Repeat the entries that appear below, exactly as they are given.

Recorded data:
- - - - -

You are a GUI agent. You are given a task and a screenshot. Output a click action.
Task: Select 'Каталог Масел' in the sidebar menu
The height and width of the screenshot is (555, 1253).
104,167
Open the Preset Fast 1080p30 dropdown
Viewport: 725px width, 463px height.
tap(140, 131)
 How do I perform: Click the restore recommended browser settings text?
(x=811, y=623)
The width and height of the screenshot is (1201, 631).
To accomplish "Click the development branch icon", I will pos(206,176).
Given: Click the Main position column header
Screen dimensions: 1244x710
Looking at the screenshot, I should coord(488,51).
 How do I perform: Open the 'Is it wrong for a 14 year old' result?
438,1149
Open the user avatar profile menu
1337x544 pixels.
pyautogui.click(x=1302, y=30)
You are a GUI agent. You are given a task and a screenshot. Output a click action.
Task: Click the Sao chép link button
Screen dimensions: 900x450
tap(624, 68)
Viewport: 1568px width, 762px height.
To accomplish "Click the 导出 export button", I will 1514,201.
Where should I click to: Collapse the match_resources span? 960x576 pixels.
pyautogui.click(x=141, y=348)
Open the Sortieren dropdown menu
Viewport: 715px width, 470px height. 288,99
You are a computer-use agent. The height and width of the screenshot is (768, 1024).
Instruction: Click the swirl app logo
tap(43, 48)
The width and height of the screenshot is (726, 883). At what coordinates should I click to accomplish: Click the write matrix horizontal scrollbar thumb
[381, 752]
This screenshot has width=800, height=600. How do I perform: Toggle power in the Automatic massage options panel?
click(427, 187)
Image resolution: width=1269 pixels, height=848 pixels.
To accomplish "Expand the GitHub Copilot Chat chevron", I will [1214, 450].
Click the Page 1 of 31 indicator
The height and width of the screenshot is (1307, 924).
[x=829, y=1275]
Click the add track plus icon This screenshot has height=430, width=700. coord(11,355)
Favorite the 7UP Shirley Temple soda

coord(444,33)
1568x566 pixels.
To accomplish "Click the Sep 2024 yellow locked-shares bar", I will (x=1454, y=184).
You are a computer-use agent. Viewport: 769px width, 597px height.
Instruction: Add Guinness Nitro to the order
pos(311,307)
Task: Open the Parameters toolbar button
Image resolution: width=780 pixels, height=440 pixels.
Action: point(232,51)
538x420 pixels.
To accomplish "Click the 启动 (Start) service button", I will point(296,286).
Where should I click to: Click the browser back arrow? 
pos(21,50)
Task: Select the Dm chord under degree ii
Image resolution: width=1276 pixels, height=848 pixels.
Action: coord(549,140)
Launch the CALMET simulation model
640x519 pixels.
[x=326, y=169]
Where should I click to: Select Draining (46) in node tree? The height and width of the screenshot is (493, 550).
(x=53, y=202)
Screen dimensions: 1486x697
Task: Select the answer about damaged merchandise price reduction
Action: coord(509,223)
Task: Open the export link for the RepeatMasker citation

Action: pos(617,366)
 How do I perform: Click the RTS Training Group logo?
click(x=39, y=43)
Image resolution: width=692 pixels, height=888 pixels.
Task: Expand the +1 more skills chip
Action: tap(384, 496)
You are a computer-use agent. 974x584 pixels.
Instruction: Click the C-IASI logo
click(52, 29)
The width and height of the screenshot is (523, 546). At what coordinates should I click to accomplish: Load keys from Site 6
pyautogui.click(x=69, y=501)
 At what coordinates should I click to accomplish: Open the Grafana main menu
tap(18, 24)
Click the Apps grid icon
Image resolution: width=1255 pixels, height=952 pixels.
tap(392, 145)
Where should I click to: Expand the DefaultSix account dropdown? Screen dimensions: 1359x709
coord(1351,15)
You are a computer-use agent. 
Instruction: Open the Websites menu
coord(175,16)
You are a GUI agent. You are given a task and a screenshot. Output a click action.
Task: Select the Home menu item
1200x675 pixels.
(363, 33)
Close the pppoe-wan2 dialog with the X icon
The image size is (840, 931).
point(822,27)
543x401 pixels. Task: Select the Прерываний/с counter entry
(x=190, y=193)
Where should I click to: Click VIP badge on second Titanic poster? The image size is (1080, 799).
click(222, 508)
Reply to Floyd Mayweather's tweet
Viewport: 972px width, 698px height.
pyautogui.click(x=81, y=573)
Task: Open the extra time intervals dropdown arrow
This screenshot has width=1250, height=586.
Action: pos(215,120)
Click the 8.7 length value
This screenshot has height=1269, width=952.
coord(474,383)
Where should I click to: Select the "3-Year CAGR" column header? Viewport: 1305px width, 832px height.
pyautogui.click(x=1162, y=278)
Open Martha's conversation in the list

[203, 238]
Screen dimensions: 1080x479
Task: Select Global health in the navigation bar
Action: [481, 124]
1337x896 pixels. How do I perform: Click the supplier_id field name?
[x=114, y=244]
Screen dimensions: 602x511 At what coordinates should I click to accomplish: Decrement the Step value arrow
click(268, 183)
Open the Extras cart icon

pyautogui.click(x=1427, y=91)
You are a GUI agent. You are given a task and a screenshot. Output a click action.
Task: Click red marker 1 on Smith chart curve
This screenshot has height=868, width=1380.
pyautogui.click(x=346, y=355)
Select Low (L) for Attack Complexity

- - - - -

▶ _RESPONSE TO THE EXERCISE_
You are a GUI agent. You are given a task and a screenshot. Output a click action.
Task: Select 'Каталог Масел' in the sidebar menu
The height and width of the screenshot is (555, 1253).
104,167
Open the Preset Fast 1080p30 dropdown
Viewport: 725px width, 463px height.
tap(140, 131)
 How do I perform: Click the restore recommended browser settings text?
(x=811, y=623)
The width and height of the screenshot is (1201, 631).
To accomplish "Click the development branch icon", I will pos(206,176).
Given: Click the Main position column header
Screen dimensions: 1244x710
Looking at the screenshot, I should coord(488,51).
 How do I perform: Open the 'Is it wrong for a 14 year old' result?
438,1149
Open the user avatar profile menu
1337x544 pixels.
pyautogui.click(x=1302, y=30)
You are a GUI agent. You are given a task and a screenshot. Output a click action.
Task: Click the Sao chép link button
Screen dimensions: 900x450
tap(624, 68)
Viewport: 1568px width, 762px height.
To accomplish "Click the 导出 export button", I will 1514,201.
Where should I click to: Collapse the match_resources span? 960x576 pixels.
pyautogui.click(x=141, y=348)
Open the Sortieren dropdown menu
Viewport: 715px width, 470px height. 288,99
You are a computer-use agent. The height and width of the screenshot is (768, 1024).
Instruction: Click the swirl app logo
tap(43, 48)
The width and height of the screenshot is (726, 883). At what coordinates should I click to accomplish: Click the write matrix horizontal scrollbar thumb
[381, 752]
This screenshot has width=800, height=600. How do I perform: Toggle power in the Automatic massage options panel?
click(427, 187)
Image resolution: width=1269 pixels, height=848 pixels.
To accomplish "Expand the GitHub Copilot Chat chevron", I will [1214, 450].
Click the Page 1 of 31 indicator
The height and width of the screenshot is (1307, 924).
[x=829, y=1275]
Click the add track plus icon This screenshot has height=430, width=700. coord(11,355)
Favorite the 7UP Shirley Temple soda

coord(444,33)
1568x566 pixels.
To accomplish "Click the Sep 2024 yellow locked-shares bar", I will (x=1454, y=184).
You are a computer-use agent. Viewport: 769px width, 597px height.
Instruction: Add Guinness Nitro to the order
pos(311,307)
Task: Open the Parameters toolbar button
Image resolution: width=780 pixels, height=440 pixels.
Action: point(232,51)
538x420 pixels.
To accomplish "Click the 启动 (Start) service button", I will point(296,286).
Where should I click to: Click the browser back arrow? 
pos(21,50)
Task: Select the Dm chord under degree ii
Image resolution: width=1276 pixels, height=848 pixels.
Action: coord(549,140)
Launch the CALMET simulation model
640x519 pixels.
[x=326, y=169]
Where should I click to: Select Draining (46) in node tree? The height and width of the screenshot is (493, 550).
(x=53, y=202)
Screen dimensions: 1486x697
Task: Select the answer about damaged merchandise price reduction
Action: coord(509,223)
Task: Open the export link for the RepeatMasker citation

Action: pos(617,366)
 How do I perform: Click the RTS Training Group logo?
click(x=39, y=43)
Image resolution: width=692 pixels, height=888 pixels.
Task: Expand the +1 more skills chip
Action: tap(384, 496)
You are a computer-use agent. 974x584 pixels.
Instruction: Click the C-IASI logo
click(52, 29)
The width and height of the screenshot is (523, 546). At what coordinates should I click to accomplish: Load keys from Site 6
pyautogui.click(x=69, y=501)
 At what coordinates should I click to accomplish: Open the Grafana main menu
tap(18, 24)
Click the Apps grid icon
Image resolution: width=1255 pixels, height=952 pixels.
tap(392, 145)
Where should I click to: Expand the DefaultSix account dropdown? Screen dimensions: 1359x709
coord(1351,15)
You are a computer-use agent. 
Instruction: Open the Websites menu
coord(175,16)
You are a GUI agent. You are given a task and a screenshot. Output a click action.
Task: Select the Home menu item
1200x675 pixels.
(363, 33)
Close the pppoe-wan2 dialog with the X icon
The image size is (840, 931).
point(822,27)
543x401 pixels. Task: Select the Прерываний/с counter entry
(x=190, y=193)
Where should I click to: Click VIP badge on second Titanic poster? The image size is (1080, 799).
click(222, 508)
Reply to Floyd Mayweather's tweet
Viewport: 972px width, 698px height.
pyautogui.click(x=81, y=573)
Task: Open the extra time intervals dropdown arrow
This screenshot has width=1250, height=586.
Action: pos(215,120)
Click the 8.7 length value
This screenshot has height=1269, width=952.
coord(474,383)
Where should I click to: Select the "3-Year CAGR" column header? Viewport: 1305px width, 832px height.
pyautogui.click(x=1162, y=278)
Open Martha's conversation in the list

[203, 238]
Screen dimensions: 1080x479
Task: Select Global health in the navigation bar
Action: [481, 124]
1337x896 pixels. How do I perform: Click the supplier_id field name?
[x=114, y=244]
Screen dimensions: 602x511 At what coordinates should I click to accomplish: Decrement the Step value arrow
click(268, 183)
Open the Extras cart icon

pyautogui.click(x=1427, y=91)
You are a GUI agent. You are given a task and a screenshot. Output a click action.
Task: Click red marker 1 on Smith chart curve
This screenshot has height=868, width=1380.
pyautogui.click(x=346, y=355)
Select Low (L) for Attack Complexity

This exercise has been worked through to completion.